時生はどうしたらいいかわからなかった。幻滅されたんじゃないだろうか。いや、元々、自分は実験動物に近くて。当然、鹿よりは下な気がする。
「黙っててすみません。先生も、もう辞めてもいいです」
「ああ……そうですね。時生君、家庭教師必要ないですもんね」
「いや、必要ですけど」
「必要なら来ます」
「僕が鹿を殺してしまってても?」
「私も殺したことはあります」
倫子は時生が何を言いたいのかわからないという顔で言った。
「それは猟で、ですよね」
「はい」
「僕は普通は走っちゃいけないところを走ってて、自棄になってて鹿にぶつかりました」
「鹿がバイクの音が鳴ってるところに、飛び出していくとは考えられません。その鹿が特別なタイプだったのか、それとも何か原因があって飛び出したのか知りたいんです。それもあります。それと、先生を辞めてほしいことは関係ありますか?」
「辞めてほしいとは……」
言ってない。時生は彼女の丸い目を見た。
「整理しましょう」
倫子が言って、時生もうなずいた。
「時生君は違法に山道をバイクで走っていて、鹿とぶつかった」
「はい」
「鹿は亡くなり、時生君も事故で大怪我をしましたが命は助かりました」
「はい」
「良かったですね」
「はい」
「で、今、私は時生君が大学受験に向けて頑張っているので、そのお手伝いに先生をしています。

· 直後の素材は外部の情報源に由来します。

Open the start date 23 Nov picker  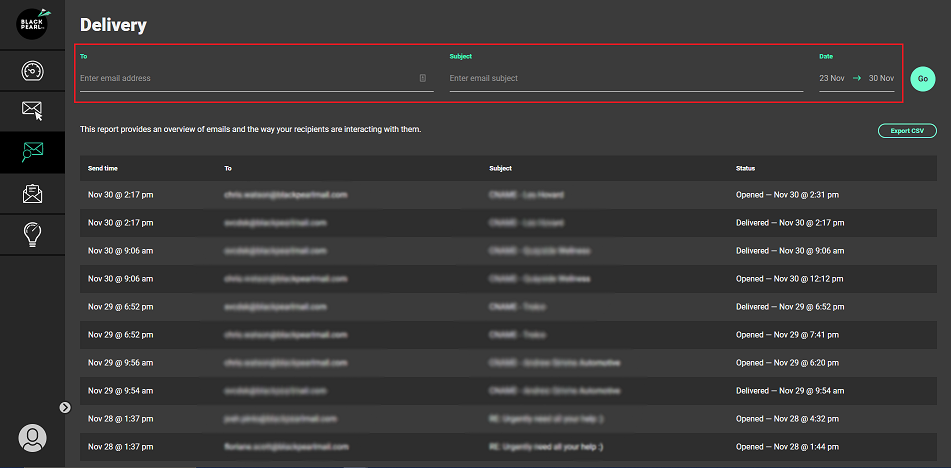pyautogui.click(x=831, y=78)
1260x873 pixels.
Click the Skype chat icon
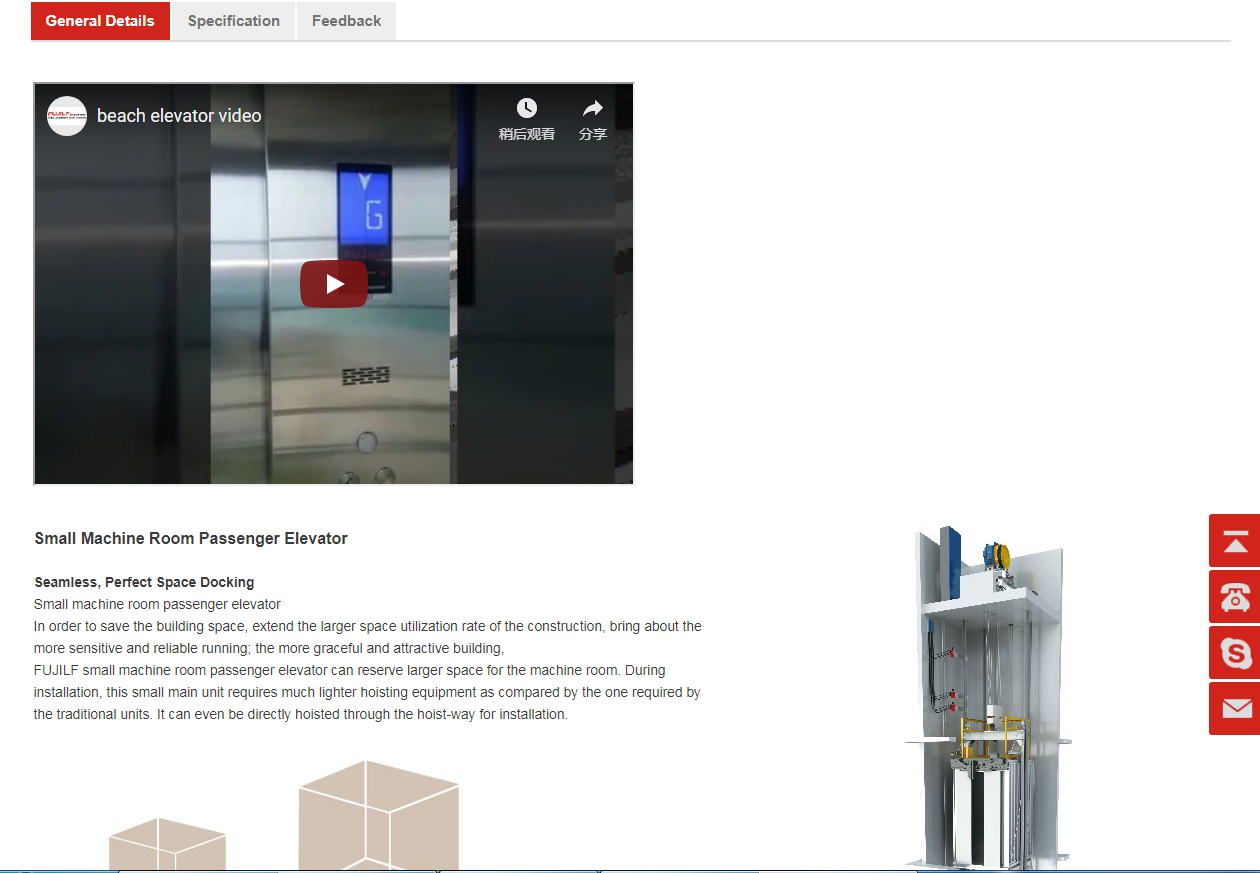click(1236, 653)
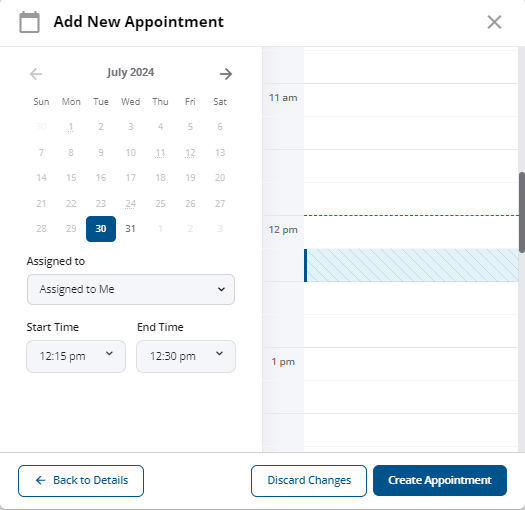This screenshot has width=525, height=510.
Task: Select the highlighted date 30
Action: pos(101,229)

お代においしいお蕎麦とお給料ももらう予定です」
「はい」
「時生君は私に先生を続けてほしいと思っていますか?」
「はい」
「嘘発見器じゃないので、いいえって答えてもいいんですよ」
倫子が真剣な顔で言うので、時生は「いいえ」と言いたい衝動にかられたが、「はい」と答えた。
「じゃぁ、先生を続けます。問題はありますか?」
「いいえ」
時生はやっとチャンスが来たと思って答えた。
倫子もそれを察したように笑った。
「もう一つ。事故のことを私が検証するのは、不愉快ですか?」
時生はそう聞かれて、首を振った。
「いいえ、全然」
「本当に?」
「本当です。現場、行きます?」
「これから?」
「いや、今から行くと夜になっちゃうので、別の日に。あと、できたら介助を呼んで車を出してもらいます。途中までは車で行かないと大変なので」
「了解です」
倫子は大きくうなずいた。
「じゃぁ、今日はちょうどいい問題ももらってきたので、物理から始めましょう」
「はい」
時生はそう言って、倫子の真面目な横顔にヘラっと笑った。この人、面白いな。